Stored records:

+++

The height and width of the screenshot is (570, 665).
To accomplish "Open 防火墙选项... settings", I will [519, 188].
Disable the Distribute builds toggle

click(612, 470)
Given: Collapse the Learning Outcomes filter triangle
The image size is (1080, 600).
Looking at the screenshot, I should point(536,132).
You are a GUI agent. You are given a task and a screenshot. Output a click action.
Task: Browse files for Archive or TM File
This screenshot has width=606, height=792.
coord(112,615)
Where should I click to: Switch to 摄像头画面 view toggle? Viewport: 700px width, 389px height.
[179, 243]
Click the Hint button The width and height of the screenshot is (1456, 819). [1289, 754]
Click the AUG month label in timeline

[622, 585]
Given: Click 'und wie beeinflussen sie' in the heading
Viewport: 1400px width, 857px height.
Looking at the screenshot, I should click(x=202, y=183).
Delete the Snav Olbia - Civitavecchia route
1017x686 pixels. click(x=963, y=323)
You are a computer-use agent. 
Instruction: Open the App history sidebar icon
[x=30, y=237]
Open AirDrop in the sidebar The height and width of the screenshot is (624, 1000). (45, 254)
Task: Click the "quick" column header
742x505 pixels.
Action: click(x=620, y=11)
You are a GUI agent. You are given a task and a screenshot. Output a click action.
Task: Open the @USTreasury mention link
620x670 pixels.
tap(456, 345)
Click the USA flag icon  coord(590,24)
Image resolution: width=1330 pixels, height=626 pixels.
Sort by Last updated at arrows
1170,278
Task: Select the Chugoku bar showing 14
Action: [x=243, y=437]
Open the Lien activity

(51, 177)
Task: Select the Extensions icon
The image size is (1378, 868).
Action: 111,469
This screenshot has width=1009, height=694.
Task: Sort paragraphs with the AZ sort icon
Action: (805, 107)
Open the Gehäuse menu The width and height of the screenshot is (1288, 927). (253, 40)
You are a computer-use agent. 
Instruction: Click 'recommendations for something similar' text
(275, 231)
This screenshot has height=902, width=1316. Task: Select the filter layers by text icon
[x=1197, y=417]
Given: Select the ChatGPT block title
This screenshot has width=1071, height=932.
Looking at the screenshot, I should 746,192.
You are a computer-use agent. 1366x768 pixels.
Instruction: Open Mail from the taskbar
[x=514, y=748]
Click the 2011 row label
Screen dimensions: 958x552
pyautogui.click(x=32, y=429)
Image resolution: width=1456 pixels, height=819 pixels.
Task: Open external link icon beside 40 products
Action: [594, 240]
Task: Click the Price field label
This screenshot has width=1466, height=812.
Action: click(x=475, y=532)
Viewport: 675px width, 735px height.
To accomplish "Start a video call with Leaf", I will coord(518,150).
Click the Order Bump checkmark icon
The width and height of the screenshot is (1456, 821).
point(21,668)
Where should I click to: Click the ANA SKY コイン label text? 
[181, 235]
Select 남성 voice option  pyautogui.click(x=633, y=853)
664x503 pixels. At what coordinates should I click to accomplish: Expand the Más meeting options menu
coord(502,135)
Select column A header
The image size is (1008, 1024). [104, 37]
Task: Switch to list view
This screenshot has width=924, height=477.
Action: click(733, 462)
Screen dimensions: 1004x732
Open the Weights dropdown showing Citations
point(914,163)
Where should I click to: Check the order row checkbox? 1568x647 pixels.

+++

Task to complete:
Each entry above must be repeated word for word.

Answer to this task:
The height and width of the screenshot is (570, 665).
To accomplish "Open 防火墙选项... settings", I will [519, 188].
Disable the Distribute builds toggle

click(612, 470)
Given: Collapse the Learning Outcomes filter triangle
The image size is (1080, 600).
Looking at the screenshot, I should point(536,132).
You are a GUI agent. You are given a task and a screenshot. Output a click action.
Task: Browse files for Archive or TM File
This screenshot has width=606, height=792.
coord(112,615)
Where should I click to: Switch to 摄像头画面 view toggle? Viewport: 700px width, 389px height.
[179, 243]
Click the Hint button The width and height of the screenshot is (1456, 819). [1289, 754]
Click the AUG month label in timeline

[622, 585]
Given: Click 'und wie beeinflussen sie' in the heading
Viewport: 1400px width, 857px height.
Looking at the screenshot, I should click(x=202, y=183).
Delete the Snav Olbia - Civitavecchia route
1017x686 pixels. click(x=963, y=323)
You are a computer-use agent. 
Instruction: Open the App history sidebar icon
[x=30, y=237]
Open AirDrop in the sidebar The height and width of the screenshot is (624, 1000). (45, 254)
Task: Click the "quick" column header
742x505 pixels.
Action: click(x=620, y=11)
You are a GUI agent. You are given a task and a screenshot. Output a click action.
Task: Open the @USTreasury mention link
620x670 pixels.
tap(456, 345)
Click the USA flag icon  coord(590,24)
Image resolution: width=1330 pixels, height=626 pixels.
Sort by Last updated at arrows
1170,278
Task: Select the Chugoku bar showing 14
Action: [x=243, y=437]
Open the Lien activity

(51, 177)
Task: Select the Extensions icon
The image size is (1378, 868).
Action: 111,469
This screenshot has width=1009, height=694.
Task: Sort paragraphs with the AZ sort icon
Action: (805, 107)
Open the Gehäuse menu The width and height of the screenshot is (1288, 927). (253, 40)
You are a computer-use agent. 
Instruction: Click 'recommendations for something similar' text
(275, 231)
This screenshot has height=902, width=1316. Task: Select the filter layers by text icon
[x=1197, y=417]
Given: Select the ChatGPT block title
This screenshot has width=1071, height=932.
Looking at the screenshot, I should 746,192.
You are a computer-use agent. 1366x768 pixels.
Instruction: Open Mail from the taskbar
[x=514, y=748]
Click the 2011 row label
Screen dimensions: 958x552
pyautogui.click(x=32, y=429)
Image resolution: width=1456 pixels, height=819 pixels.
Task: Open external link icon beside 40 products
Action: [594, 240]
Task: Click the Price field label
This screenshot has width=1466, height=812.
Action: click(x=475, y=532)
Viewport: 675px width, 735px height.
To accomplish "Start a video call with Leaf", I will coord(518,150).
Click the Order Bump checkmark icon
The width and height of the screenshot is (1456, 821).
point(21,668)
Where should I click to: Click the ANA SKY コイン label text? 
[181, 235]
Select 남성 voice option  pyautogui.click(x=633, y=853)
664x503 pixels. At what coordinates should I click to accomplish: Expand the Más meeting options menu
coord(502,135)
Select column A header
The image size is (1008, 1024). [104, 37]
Task: Switch to list view
This screenshot has width=924, height=477.
Action: click(733, 462)
Screen dimensions: 1004x732
Open the Weights dropdown showing Citations
point(914,163)
Where should I click to: Check the order row checkbox? 1568x647 pixels.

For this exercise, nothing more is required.